_INSTRUCTIONS TO FOLLOW_
A complete answer includes every line below with the word "chart".

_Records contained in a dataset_
──────────────────────────────

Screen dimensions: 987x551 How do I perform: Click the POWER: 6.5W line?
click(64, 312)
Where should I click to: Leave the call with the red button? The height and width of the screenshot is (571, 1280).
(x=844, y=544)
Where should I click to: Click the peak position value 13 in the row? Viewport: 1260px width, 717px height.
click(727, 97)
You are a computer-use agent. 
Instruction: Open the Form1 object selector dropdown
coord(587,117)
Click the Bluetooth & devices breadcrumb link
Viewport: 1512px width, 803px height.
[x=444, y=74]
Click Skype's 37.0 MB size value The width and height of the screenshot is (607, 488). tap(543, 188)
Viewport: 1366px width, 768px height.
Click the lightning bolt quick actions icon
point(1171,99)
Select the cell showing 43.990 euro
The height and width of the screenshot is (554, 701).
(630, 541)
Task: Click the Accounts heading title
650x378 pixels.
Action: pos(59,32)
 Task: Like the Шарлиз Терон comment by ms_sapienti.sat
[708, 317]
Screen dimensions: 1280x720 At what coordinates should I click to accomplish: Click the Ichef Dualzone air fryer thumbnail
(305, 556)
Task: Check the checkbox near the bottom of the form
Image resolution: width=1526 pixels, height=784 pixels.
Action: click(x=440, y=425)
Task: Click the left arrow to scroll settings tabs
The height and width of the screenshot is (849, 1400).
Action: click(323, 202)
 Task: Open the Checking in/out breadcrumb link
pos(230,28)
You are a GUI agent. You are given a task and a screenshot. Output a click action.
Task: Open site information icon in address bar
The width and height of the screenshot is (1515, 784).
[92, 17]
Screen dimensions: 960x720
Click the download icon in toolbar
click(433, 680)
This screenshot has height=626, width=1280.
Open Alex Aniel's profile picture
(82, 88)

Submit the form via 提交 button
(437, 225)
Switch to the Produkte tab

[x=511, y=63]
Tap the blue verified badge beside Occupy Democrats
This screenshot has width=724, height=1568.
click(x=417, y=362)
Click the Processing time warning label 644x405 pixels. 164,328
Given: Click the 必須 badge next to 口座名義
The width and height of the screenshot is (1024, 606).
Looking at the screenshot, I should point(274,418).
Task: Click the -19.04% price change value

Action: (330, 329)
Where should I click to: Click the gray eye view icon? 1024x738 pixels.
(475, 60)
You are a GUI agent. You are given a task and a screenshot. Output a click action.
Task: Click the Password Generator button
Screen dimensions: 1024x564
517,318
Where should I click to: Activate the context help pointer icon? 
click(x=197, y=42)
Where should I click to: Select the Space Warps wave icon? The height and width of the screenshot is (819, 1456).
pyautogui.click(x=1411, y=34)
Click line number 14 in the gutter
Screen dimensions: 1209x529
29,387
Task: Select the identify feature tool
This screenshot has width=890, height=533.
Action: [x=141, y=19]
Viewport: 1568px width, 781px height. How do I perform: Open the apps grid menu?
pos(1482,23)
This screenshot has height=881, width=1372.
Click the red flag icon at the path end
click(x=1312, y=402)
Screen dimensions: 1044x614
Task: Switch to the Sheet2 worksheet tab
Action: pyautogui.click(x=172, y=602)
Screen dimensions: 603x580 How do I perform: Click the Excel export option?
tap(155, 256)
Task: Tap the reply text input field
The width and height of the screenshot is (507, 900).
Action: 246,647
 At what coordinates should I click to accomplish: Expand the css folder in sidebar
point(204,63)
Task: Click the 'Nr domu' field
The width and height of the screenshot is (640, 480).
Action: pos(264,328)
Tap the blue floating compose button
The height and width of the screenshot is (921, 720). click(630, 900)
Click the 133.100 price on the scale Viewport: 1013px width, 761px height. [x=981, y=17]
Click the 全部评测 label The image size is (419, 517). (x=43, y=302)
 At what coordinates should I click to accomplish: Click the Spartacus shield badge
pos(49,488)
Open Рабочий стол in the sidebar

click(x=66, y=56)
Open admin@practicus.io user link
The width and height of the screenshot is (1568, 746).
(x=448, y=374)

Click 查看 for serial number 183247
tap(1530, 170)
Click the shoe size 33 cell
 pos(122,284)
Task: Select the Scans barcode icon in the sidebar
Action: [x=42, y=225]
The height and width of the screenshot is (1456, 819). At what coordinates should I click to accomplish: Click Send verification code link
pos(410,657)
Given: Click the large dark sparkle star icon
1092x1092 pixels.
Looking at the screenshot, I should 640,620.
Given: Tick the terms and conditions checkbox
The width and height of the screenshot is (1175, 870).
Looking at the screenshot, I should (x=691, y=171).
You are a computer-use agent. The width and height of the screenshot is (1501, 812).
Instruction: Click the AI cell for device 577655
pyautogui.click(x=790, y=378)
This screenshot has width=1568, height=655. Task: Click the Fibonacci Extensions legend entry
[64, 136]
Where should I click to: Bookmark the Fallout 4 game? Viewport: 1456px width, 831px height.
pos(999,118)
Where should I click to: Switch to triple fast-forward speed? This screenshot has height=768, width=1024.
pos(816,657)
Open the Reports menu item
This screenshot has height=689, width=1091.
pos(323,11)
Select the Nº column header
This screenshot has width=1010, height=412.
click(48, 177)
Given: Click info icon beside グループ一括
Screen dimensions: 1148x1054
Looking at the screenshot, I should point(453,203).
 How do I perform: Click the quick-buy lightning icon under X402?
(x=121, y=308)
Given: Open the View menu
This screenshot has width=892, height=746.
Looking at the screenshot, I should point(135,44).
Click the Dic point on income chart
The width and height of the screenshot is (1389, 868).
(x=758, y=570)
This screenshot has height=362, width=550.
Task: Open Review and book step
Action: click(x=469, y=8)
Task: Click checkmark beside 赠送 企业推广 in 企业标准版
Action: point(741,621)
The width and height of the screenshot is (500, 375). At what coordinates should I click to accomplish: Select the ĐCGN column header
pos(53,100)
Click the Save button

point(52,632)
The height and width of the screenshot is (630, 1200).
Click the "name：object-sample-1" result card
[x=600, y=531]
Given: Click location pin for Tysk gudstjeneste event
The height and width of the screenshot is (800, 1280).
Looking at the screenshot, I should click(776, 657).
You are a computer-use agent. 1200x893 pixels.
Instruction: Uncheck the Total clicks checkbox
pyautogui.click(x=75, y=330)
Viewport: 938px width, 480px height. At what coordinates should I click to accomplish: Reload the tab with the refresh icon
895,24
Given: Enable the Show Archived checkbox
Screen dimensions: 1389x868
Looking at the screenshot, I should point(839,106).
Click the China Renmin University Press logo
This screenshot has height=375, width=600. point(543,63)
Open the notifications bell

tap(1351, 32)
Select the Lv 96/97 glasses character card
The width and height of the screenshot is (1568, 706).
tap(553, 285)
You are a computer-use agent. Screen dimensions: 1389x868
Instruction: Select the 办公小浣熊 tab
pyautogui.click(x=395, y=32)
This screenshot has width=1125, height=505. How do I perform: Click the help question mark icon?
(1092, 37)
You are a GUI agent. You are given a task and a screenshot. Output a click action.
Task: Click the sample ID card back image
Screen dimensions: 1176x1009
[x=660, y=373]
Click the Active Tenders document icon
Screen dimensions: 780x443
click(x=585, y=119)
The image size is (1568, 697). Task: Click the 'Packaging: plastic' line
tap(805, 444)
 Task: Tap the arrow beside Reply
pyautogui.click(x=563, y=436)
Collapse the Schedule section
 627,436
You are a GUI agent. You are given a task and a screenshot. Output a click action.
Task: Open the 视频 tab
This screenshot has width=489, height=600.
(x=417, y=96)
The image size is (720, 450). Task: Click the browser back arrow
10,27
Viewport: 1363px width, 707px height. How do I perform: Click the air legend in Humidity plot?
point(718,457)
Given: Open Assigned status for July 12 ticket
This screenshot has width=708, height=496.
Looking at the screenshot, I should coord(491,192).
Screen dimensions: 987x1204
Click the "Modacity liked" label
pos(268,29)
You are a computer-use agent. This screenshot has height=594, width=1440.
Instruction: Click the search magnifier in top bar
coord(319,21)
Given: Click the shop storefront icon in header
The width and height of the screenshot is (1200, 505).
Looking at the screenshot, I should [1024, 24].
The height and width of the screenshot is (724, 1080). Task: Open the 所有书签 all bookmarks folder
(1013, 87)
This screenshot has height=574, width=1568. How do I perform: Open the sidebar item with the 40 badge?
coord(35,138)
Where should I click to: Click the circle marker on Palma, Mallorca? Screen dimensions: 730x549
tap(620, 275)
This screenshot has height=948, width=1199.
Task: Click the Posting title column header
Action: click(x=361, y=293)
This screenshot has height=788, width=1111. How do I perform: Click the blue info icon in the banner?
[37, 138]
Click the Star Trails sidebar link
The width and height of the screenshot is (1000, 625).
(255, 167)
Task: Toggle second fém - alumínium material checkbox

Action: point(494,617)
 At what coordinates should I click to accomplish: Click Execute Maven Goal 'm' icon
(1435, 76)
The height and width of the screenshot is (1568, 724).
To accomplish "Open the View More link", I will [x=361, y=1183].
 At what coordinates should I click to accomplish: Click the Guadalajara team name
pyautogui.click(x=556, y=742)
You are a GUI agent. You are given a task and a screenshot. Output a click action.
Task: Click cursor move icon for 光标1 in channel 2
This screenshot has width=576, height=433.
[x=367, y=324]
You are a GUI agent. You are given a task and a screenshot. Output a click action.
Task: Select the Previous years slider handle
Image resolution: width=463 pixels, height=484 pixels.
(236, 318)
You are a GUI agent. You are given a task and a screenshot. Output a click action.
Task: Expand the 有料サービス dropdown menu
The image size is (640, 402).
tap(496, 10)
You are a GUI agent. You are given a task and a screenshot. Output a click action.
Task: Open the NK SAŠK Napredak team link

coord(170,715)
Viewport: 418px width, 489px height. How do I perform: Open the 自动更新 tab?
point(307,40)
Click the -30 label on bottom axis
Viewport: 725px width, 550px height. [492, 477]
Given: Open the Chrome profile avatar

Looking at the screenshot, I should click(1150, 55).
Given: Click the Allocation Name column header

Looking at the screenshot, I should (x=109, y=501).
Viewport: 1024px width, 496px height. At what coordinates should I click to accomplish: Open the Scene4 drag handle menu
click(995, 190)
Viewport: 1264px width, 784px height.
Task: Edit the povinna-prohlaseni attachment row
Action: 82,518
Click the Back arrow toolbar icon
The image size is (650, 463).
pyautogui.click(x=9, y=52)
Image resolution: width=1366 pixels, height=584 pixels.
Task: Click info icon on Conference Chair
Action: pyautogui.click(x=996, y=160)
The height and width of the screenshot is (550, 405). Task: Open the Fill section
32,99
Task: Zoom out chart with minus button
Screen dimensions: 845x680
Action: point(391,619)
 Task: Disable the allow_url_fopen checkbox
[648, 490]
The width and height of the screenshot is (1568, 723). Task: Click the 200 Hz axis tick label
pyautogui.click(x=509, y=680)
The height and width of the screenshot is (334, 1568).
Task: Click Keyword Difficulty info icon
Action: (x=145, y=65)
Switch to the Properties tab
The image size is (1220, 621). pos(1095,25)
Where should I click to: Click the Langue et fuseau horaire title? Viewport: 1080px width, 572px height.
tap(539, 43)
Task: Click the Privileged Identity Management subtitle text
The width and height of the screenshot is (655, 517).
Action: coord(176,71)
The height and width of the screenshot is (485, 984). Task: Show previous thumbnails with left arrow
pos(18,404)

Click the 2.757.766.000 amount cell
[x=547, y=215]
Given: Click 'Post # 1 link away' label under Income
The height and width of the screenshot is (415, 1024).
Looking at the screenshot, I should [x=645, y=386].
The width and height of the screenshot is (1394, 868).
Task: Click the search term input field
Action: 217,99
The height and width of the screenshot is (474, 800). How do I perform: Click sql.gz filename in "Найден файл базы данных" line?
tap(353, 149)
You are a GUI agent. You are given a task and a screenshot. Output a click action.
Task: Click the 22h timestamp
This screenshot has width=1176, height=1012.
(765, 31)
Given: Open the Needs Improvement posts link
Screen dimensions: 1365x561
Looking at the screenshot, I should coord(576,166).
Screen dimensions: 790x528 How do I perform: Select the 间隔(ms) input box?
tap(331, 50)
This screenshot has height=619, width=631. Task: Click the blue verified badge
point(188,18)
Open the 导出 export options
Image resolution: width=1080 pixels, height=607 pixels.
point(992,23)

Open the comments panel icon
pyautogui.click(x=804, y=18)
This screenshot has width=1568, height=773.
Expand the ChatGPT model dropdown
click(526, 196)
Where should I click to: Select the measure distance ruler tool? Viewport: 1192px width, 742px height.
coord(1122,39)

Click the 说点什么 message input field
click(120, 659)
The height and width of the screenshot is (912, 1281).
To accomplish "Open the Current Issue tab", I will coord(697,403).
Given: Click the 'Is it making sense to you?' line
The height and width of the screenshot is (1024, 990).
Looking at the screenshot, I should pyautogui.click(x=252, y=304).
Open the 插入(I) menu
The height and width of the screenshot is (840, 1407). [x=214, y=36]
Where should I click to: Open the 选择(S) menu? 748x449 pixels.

──────────────────────────────

_TASK ANSWER_
Click the Dic point on income chart
Task: Zoom out chart with minus button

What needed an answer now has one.